------ Data extract
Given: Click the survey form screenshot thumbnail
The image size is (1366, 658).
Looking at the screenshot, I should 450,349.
------------
------ Data extract
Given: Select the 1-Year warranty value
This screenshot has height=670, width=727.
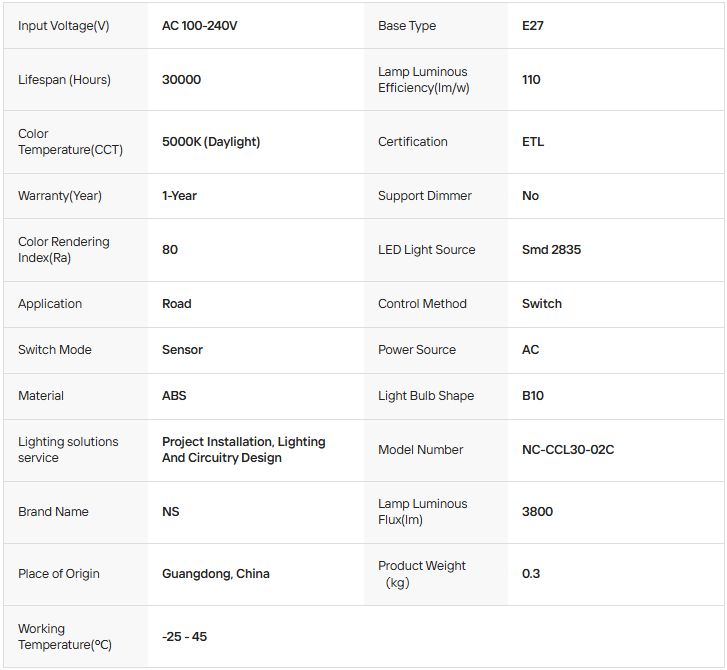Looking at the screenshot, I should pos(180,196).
------------
------ Data extract
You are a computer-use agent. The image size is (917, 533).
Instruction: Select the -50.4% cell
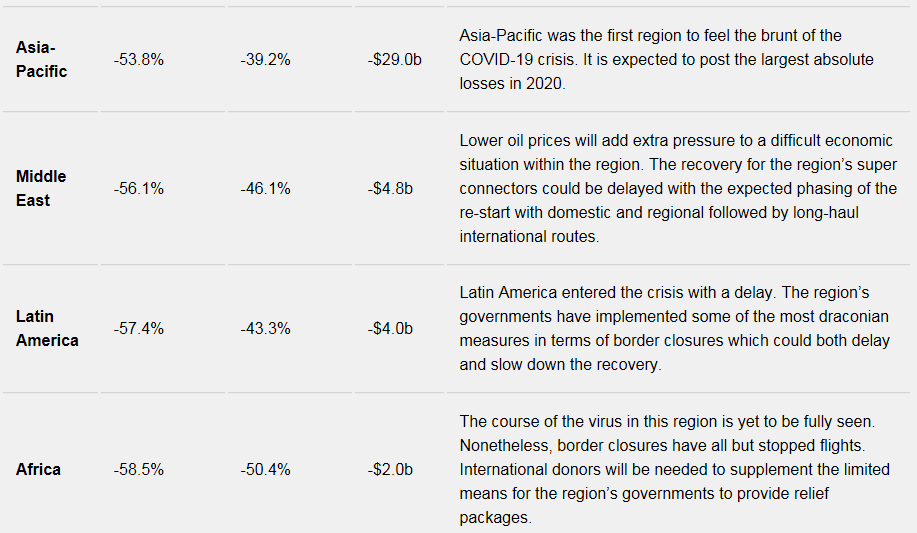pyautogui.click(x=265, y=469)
------------
■ Set problem ■
Rewrite the part of the material that opens with the line containing "You are a computer-use" and closes with the line containing "pyautogui.click(x=265, y=469)", both lines included, scaling the click coordinates in the answers by 0.65 and rounding each to a whole number, with halves rounded up. Keep all other numbers as they are, and leave out the pictures.

■ Output for this task ■
You are a computer-use agent. The image size is (917, 533).
Instruction: Select the -50.4% cell
pyautogui.click(x=172, y=305)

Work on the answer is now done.